Le secteur de la restauration affaibli par des éléments qui lui échappent

MONTRÉAL - Le secteur de la restauration est forcé de composer avec des éléments qui lui échappent et qui l'affaiblissent.

François Meunier vice-président aux affaires publiques à l'Association des restaurateurs du Québec fait une lecture plutôt sombre de la situation. Selon lui, depuis deux ans, l'industrie a été frappée par la hausse des prix des aliments, une augmentation des coûts de main-d'oeuvre et une sur-réglementation.

Cette situation se conjugue avec le ralentissement habituel du début de l'année, où la baisse de la fréquentation dans les établissements est récurrente. Mais, selon M. Meunier, des membres manifestent des signes d'inquiétude sur le plan économique.

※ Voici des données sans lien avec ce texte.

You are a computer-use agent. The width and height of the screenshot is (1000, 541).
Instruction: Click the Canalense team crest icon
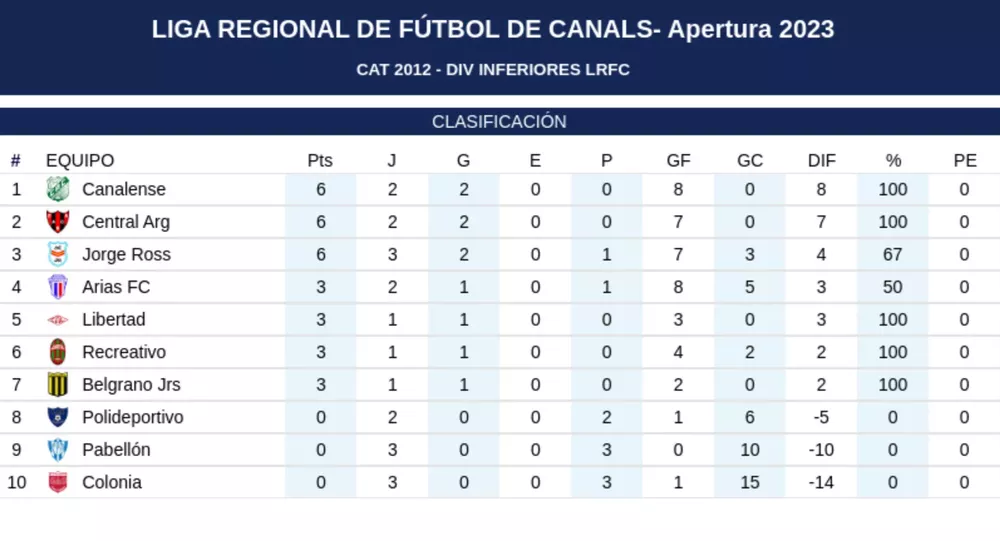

Ces facteurs viennent affecter la rentabilité, parfois mince, des commerçants; notamment en régions, où plusieurs sont aux prises avec des activités saisonnières.

En plus des facteurs qui entrent dans les coûts d'activités généraux, les restaurateurs ont dû assumer une autre tuile : la hausse de la taxe spécifique sur l'alcool annoncé dans le dernier budget sur les produits déjà en inventaire. Ils effectuent d'ailleurs des représentations auprès du gouvernement du Québec, qui a convenu d'un assouplissement de paiement d'une année. Pour la plupart, cette marge de manoeuvre n'aura que peu d'effet et reste bien mince.

«Un restaurant qui est ouvert 12 mois par année peut se reprendre sur une période de 12 mois, mais celui qui n'est ouvert cinq mois, ne sera pas ouvert avant le mois de juin! Penser que ces gens seront capables d'assumer et envoyer un chèque au gouvernement relève de l'impossible», a affirmé François Meunier.

L'Association continuera donc de réclamer des assouplissements avant d'obtenir le véritable changement qu'elle réclame, à savoir, de renoncer à une taxation rétroactive.

«Le délais ne change pas le fond du problème. Imposer une taxe rétroactive sur des produits déjà en stock ça doit être modifié!», a insisté M. Meunier.

La mesure de Québec fait d'autant plus mal qu'elle s'ajoute à un pouvoir d'achat amoindri des consommateurs.

«Ce n'est jamais une bonne nouvelle pour une industrie comme la nôtre où le pouvoir de dépenser des consommateurs est intimement lié à la performance», a mentionné François Meunier.